Globalization is altering the world economic landscape in fundamental ways. It is driven by a widespread push toward the liberalization of trade and capital markets, increasing internationalization of corporate production and distribution strategies, and technological change that is rapidly dismantling barriers to the international tradability of goods and services and the mobility of capital.
While international economic integration has made major strides, its smooth progression is by no means assured. Protectionist pressures are bound to arise when change produces losers as well as winners and exacts adjustment as the price for its benefits, as international economic integration inevitably does. Pressures from industries and groups that will need to adjust to stronger international competition will continue to test the firmness of policymakers’ commitment to more open markets, in both developing and industrial countries.
Rapid but uneven integration
Developing countries (including the transition economies) are a driving force in globalization. The share of trade (exports plus imports) in the GDP of developing countries has risen rapidly from about 33 percent in the mid-1980s to 43 percent today and could exceed 50 percent in the next decade (Chart 1). This acceleration marks a sharp break from past trends and reflects the adoption of outward-oriented reforms by a growing number of developing countries as well as the transition of the former centrally planned economies toward a market economy. In the seven years following the launching of the Uruguay Round negotiations in 1986, developing countries were responsible for 58 of the 72 autonomous liberalization actions reported to the General Agreement on Tariffs and Trade (GATT).
The increasing integration of developing countries in world trade is being accompanied—indeed reinforced—by their growing integration in world finance. Private capital flows to developing countries quadrupled between 1990 and 1994 (Chart 2). These flows now account for about three-fourths of all net long-term resource flows to developing countries. The flows have become more diversified than in the past, when bank loans dominated. Developing countries’ share of world foreign direct investment inflows jumped from 23 percent in the mid-1980s to more than 40 percent in 1992-94. Private capital flows to developing countries have increased, in part because of improvements in these countries policies and prospects. Structural changes in both source and recipient countries contributing to greater international capital market integration have also played a role—deregulation and liberalization of markets, asset diversification, and the internationalization of multinationals’ operations.
Zia Qureshi, a Pakistani national, is a Principal Economist in Country Department II of the World Bank’s Latin America and Caribbean Regional Office.
While the developing world as a whole is becoming internationally more integrated, the level and pace of integration vary widely across countries.

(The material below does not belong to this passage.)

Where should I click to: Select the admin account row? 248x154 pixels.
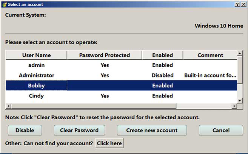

In trade, the contrast is most marked between East Asia and Africa. East Asia’s integration in world trade has risen rapidly and in a sustained manner, whereas, in sub-Saharan Africa, the ratio of trade to GDP has been falling until recently and is still well below its level of twenty years ago (Chart 3). Trade integration of other regions—Latin America, South Asia, Europe, and Central Asia—has accelerated, but only relatively recently, with the shift toward outward- oriented reforms and the beginning of systemic transformation.

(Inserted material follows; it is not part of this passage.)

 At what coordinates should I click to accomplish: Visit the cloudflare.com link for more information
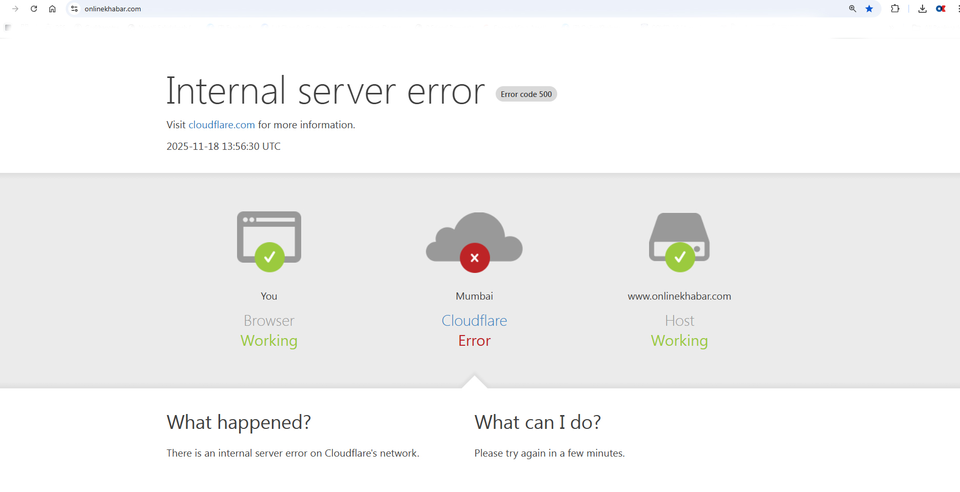(x=222, y=125)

The financial integration of developing countries presents a similarly diverse picture. About 90 percent of private capital flows to developing countries in 1991-94 was concentrated in a dozen countries, mostly middle- income countries in East Asia and Latin America, with the exception of two large low- income countries—China and India (Chart 4). For most low-income countries, official flows remain dominant. But with the latter declining, recipients need to accelerate reforms that will enable them to attract more private capital.
Opportunities and challenges
Globalization has profound implications for developing countries. It creates important new opportunities—wider markets for trade, an expanding array of tradables, larger private capital inflows, improved access to technology. The outward-oriented reforms being adopted by more and more developing countries make the latter both agents and beneficiaries of globalization—these reforms both contribute to globalization and expand opportunities for developing countries to participate in its benefits. By promoting efficiency and productivity and providing a friendlier environment for exports and foreign investment, outward-oriented reforms have been key to recent improvements in the developing countries’ economic prospects.
“. . . the increasing integration of developing countries into the global economy represents a major—perhaps the most important—opportunity for raising the welfare of both developing and industrial countries over the long term.”
The new opportunities are accompanied by tough new challenges of economic management. Integration requires adopting and maintaining a liberal trade and investment regime. In trade, competition is increasingly stiff, and the rapidly changing possibilities for trade favor the more agile. In finance, international capital market integration, and the potential volatility of capital flows that comes with it, are making macroeconomic management in developing countries more complex. Policymakers are confronted more and more with a new discipline—the need to maintain the confidence of markets, both domestic, and, increasingly, international. In this setting, sound economic policies command a rising premium; the payoffs are larger, but so are the penalties for policy inaction or errors. What is more, globalization increases competition between policy regimes; with greater capital mobility, investors increasingly are exploring opportunities worldwide and assessing a country’s policies not only in the absolute but also relative to those in other countries.
The growing international role of developing countries also means they will have a greater economic impact on industrial countries. For example, about one-fifth of industrial countries’ exports went to developing countries in the late 1980s. Today, this share has risen to about one-fourth, and it appears likely to exceed one-third by the end of the next decade. In 1991-93, when most of the industrial world was mired in a recession, markets in developing countries absorbed about three- fourths of the increase in world exports, thus fueling growth in the industrial economies. Provided developing countries continue with policy improvements, their share in world output, in purchasing power parity terms, could rise from 43 percent today to more than 50 percent in the next decade.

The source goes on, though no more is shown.